Binningen

Es hagelt Anschuldigungen im Gemeinderats-Wahlkampf

Urs-Peter Moos (parteilos) und Mike Keller (FDP) führen einen heftigen Wahlkampf über die Presse. (Archiv)

Urs-Peter Moos (parteilos) und Mike Keller (FDP) führen einen heftigen Wahlkampf über die Presse. (Archiv)

Über die Presse führen Gemeindepräsident Mike Keller und Gemeinderat Urs-Peter Moos einen heftigen Wahlkampf.

Es sind harte Vorwürfe, die derzeit im Binninger Gemeinderatswahlkampf ausgeteilt werden. Von «diffamierenden Anschuldigungen» spricht in einer Mitteilung die FDP, die ihren Gemeindepräsidenten Mike Keller in Schutz nimmt. Gegen diesen würden «haltlose Behauptungen in den Raum gestellt».

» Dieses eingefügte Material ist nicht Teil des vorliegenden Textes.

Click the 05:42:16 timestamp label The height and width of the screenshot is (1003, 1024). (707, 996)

Hintergrund des Streits ist eine Artikelserie in der «Basler Zeitung». Diese wirft Keller vor, sich nicht für die Interessen Binningens eingesetzt zu haben. Er habe dafür gesorgt, dass die Spitex den Mietvertrag mit dem Alters- und Pflegeheim vorzeitig auflöst. Keller habe damit der Spitex den Weg bereitet, um in die alte Bezirksschreiberei zu ziehen. Diese gehört derzeit dem Kanton, aber die Bürgergemeinde möchte sie kaufen und der Spitex vermieten. Hinter Kellers «Bevorzugung einer privaten Organisation» vermutet die «BaZ» «Straftatbestände».

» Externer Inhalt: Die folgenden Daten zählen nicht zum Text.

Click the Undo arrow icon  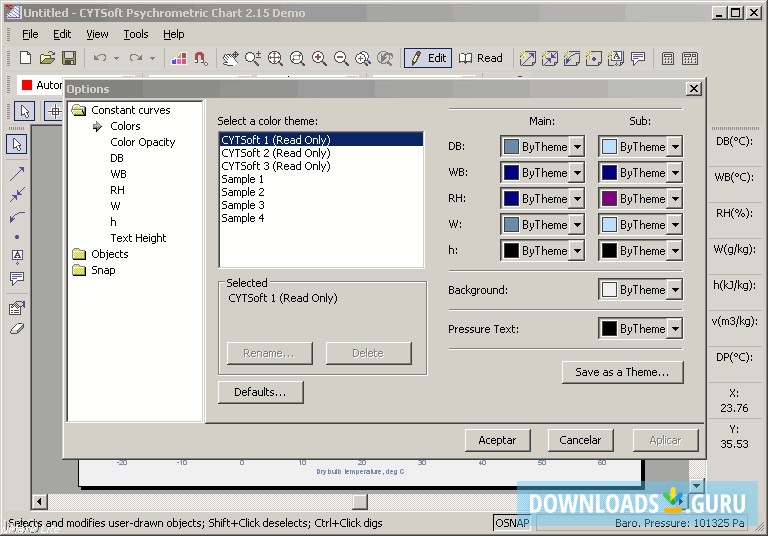point(100,58)
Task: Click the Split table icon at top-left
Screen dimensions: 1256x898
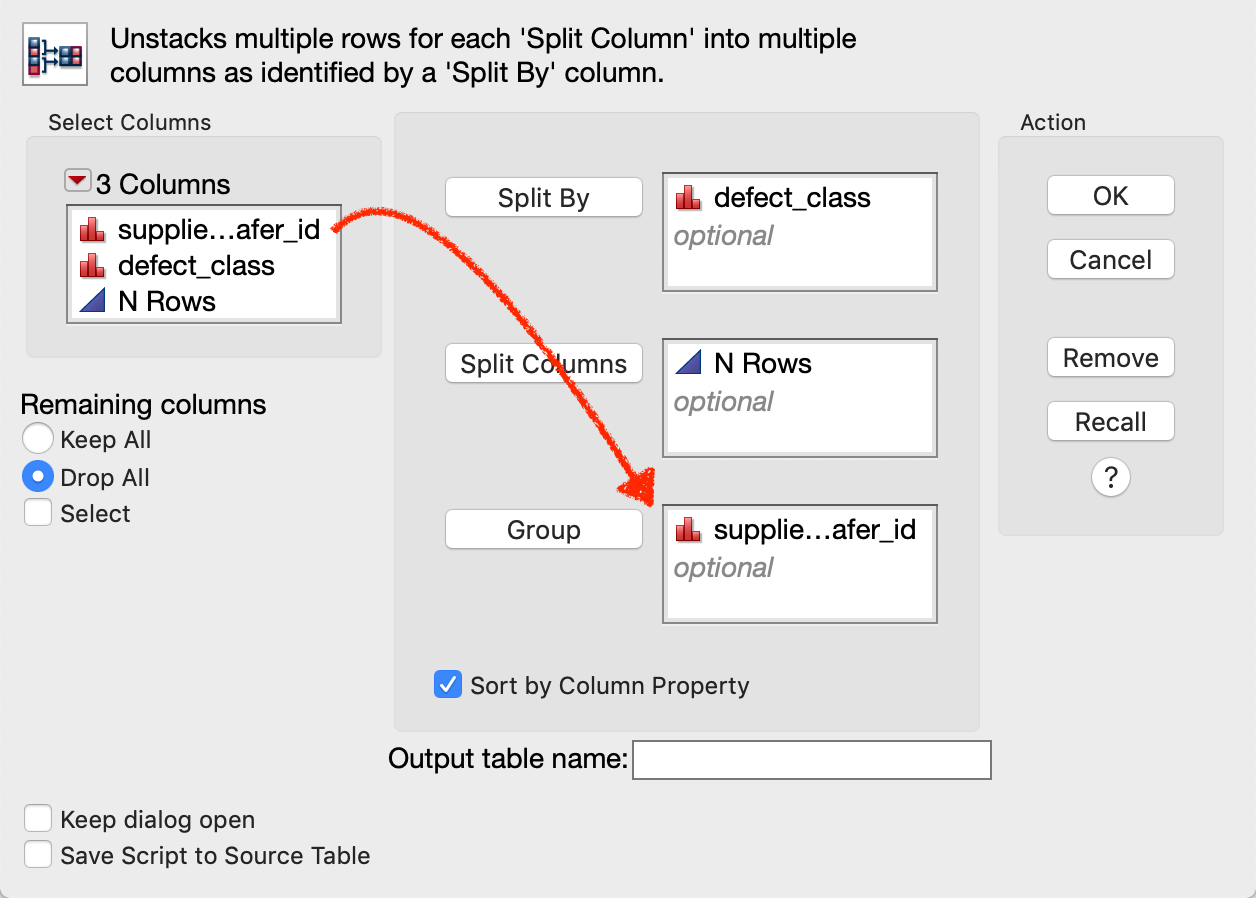Action: tap(56, 54)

Und sie weiss auch, dass Keller «ohne Zustimmung des Gesamtgemeinderats» gehandelt habe. Doch der «von langer Hand eingefädelte Deal» Kellers sei nicht zustande gekommen, weil unter anderem sein Gemeinderatkollege Urs-Peter Moos (parteilos) beim Kanton den Verkauf der ehemaligen Bezirksschreiberei verhindert habe. Moos hat zudem eine kommunale Volksinitiative lanciert, damit die Gemeinde die Bezirksschreiberei kauft und dort einen Teil der Verwaltung einquartiert.

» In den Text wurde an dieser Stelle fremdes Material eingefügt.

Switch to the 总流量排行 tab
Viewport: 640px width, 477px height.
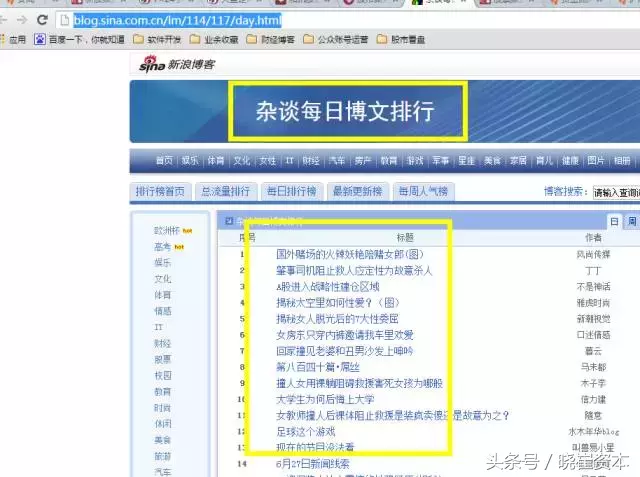225,191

In einer Replik in der «BaZ» meinte Keller, im Wahlkampf würden «Vorwürfe und Unterstellungen gemacht, welche letztlich darauf abzielen, meine Wahlchancen als Gemeinderat und Gemeindepräsident zu schmälern». Verantwortlich macht er «Gemeinderatsmitglieder, die den BaZ-Artikel mit zu verantworten haben». In den letzten Jahren hätten «mehrmals vertrauliche Informationen aus dem Binninger Gemeinderat den Weg zu den Medien» gefunden. Namen nennt er aber nicht.

«Ein Zeichen der Schwäche»

Für Parteipräsident Sven Inäbnit hingegen ist klar, wer hinter den «haltlosen Diffamierungen» gegen Keller steckt. «Es liegt auf der Hand, dass damit der Wahlkampf des parteilosen Gemeinderatskandidaten Urs-Peter Moos befeuert werden soll», schreibt er in der FDP-Mitteilung. Moos nutze sein Amt als Gemeinderat, «um sich bei jeder Gelegenheit medienwirksam zu inszenieren». Wenn jemand seine persönlichen Interessen über diejenigen der Gemeinde stelle, dann sei das Moos. Dessen Verhalten bezeichnet die FDP als «querulatorisch» und «unkollegial».

Von der bz auf diese heftigen Vorwürfe angesprochen, zeigt sich Moos bemüht, sich nicht provozieren zu lassen. Er nehme die Anschuldigungen gegen seine Person zur Kenntnis. Er sieht darin «ein Zeichen der Schwäche, und dass der FDP offenbar das Wasser bis zum Hals steht, wenn sie so etwas nötig hat». Früher oder später werde die ganze Wahrheit ans Licht kommen. Und zum Vorwurf, Wahlkampf zu betreiben, meint er: «Ich führe einen guten Wahlkampf und bräuchte all das Gestürm um die ehemalige Bezirksschreiberei und meine Person nicht.»